There is no going back to the pre-war period, in which many in the West 
clung to the idea that trade could integrate Putin’s Kremlin into a 
rules-based system. Only after Putinism—the primary driver of Russia’s 
external aggression—is gone should the West use the leverage of lifting 
sanctions to allow for Russia’s economic reintegration.  
—Brian O’Toole
 is a nonresident senior fellow at the GeoEconomics Center and worked at
 the US Department of the Treasury as a senior adviser to the director 
of the Office of Foreign Assets Control.
Lesson for economic statecraft: Sanctions work, but they are messy and take time
Policy tools are generally imprecise. When they work, which is not 
always, it is seldom in accord with the clean outcome or short timeline 
often promised in a US State Department or National Security Council 
policy paper. This is especially true with sanctions, which can be 
intended to weaken an adversary over time. 
These are the purposes of the current sanctions against Russia, which
 resemble the clumsy, contentious, and inconsistent economic measures 
imposed against the Soviet Union after its invasion of Afghanistan in 
1979. While these measures did not cause the USSR to collapse, they made
 it harder for the Soviet leadership to escape the consequences of the 
unreformed Soviet economy’s weakness. They took away the Western 
investment, technology transfer, and loans and credits that had propped 
up the Soviet economy and masked the rot within. The resulting economic 
trouble became obvious even to regime supporters by the early 1980s.

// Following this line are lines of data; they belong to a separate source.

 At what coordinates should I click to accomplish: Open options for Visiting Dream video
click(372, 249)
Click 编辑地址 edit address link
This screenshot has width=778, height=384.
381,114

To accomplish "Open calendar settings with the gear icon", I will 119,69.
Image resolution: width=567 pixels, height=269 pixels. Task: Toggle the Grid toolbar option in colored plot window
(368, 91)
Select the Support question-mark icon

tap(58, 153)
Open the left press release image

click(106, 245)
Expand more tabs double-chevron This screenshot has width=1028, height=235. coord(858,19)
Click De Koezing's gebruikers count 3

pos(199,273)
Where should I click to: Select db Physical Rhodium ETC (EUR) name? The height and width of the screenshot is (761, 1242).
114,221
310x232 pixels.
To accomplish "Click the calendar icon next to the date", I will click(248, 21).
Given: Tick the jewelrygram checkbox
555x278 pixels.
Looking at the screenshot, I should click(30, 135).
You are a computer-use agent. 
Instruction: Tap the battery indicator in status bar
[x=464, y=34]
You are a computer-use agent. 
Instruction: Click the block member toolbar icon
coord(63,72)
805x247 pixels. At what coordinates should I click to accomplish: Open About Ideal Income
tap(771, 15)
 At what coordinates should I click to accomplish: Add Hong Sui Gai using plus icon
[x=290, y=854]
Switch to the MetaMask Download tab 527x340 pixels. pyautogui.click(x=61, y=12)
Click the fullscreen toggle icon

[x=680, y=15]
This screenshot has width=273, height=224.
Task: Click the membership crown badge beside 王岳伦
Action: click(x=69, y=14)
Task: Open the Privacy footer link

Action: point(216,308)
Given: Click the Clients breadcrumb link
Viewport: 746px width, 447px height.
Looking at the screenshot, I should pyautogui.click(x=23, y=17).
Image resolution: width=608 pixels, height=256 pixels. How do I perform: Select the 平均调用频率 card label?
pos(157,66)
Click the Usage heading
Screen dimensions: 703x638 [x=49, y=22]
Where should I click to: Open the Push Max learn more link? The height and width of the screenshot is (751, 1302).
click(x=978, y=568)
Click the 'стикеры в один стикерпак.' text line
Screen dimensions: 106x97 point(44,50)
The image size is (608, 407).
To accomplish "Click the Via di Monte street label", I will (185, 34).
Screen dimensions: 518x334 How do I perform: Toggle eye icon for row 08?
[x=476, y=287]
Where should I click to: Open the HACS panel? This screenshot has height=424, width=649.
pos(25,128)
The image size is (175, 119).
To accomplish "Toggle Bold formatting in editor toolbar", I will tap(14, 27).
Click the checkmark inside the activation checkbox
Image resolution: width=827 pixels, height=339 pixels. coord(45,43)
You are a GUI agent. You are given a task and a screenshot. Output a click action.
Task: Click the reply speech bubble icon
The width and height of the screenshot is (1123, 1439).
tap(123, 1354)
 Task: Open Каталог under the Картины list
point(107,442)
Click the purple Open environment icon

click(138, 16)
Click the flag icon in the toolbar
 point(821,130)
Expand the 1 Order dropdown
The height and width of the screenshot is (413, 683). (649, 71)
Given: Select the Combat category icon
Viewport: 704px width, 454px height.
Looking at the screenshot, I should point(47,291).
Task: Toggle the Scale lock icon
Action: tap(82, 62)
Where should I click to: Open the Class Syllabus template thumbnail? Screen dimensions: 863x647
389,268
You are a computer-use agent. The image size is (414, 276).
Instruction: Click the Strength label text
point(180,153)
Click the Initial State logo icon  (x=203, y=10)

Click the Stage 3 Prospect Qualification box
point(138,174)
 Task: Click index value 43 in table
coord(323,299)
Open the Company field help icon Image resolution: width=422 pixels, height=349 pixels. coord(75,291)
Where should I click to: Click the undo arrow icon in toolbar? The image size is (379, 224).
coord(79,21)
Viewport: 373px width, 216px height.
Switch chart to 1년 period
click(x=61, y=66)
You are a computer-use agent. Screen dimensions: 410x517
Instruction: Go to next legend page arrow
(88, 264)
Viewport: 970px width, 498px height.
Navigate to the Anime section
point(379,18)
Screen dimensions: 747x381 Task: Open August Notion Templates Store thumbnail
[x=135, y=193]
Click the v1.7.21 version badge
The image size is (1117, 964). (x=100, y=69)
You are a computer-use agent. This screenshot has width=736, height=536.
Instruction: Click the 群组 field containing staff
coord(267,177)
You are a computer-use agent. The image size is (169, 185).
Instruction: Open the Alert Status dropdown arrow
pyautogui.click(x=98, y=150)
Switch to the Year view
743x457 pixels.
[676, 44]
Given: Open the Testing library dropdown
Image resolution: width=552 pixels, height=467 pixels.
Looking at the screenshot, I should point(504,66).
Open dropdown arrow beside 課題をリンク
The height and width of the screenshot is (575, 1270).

Putin’s decision to wage war on Ukraine may bring similar results. 
Technology restrictions have hurt Russian industrial production. New 
financing and investment from the West is basically unavailable. And, 
one way or another, Russia’s income from exports will decline. Time is 
not on Ukraine’s side, which is why the country needs more military 
assistance (or the sharp edge of policy). But Putin has chosen to wage a
 dirty war and make the West an enemy; sanctions and other means of 
economic pressure may make his choice seem like folly, in addition to 
evil.
—Daniel Fried is a Weiser family distinguished fellow at the Atlantic Council and a former US ambassador to Poland.
Lesson for wartime strategic communications: Influence operations are a day-in, day-out job
Despite the challenges it faces, the Ukrainian government 
successfully created and continues to implement a 
strategic-communications plan to galvanize international support, 
denigrate Russia, and inspire confidence in its ability to lead the 
country. Conducting this type of campaign isn’t sexy: It’s a grind—day 
in, day out—to share talking points with communicators, identify 
audiences to persuade, pull together data, and then connect with 
journalists, political figures, and influencers who can further spread 
the government’s message. But the beauty of what the Ukrainians have 
accomplished is that a vast network of people who follow the 
government’s messaging lead and further spread the campaign in ways that
 their individual networks can understand—thus building new advocates 
and reinforcing Ukraine’s base of support.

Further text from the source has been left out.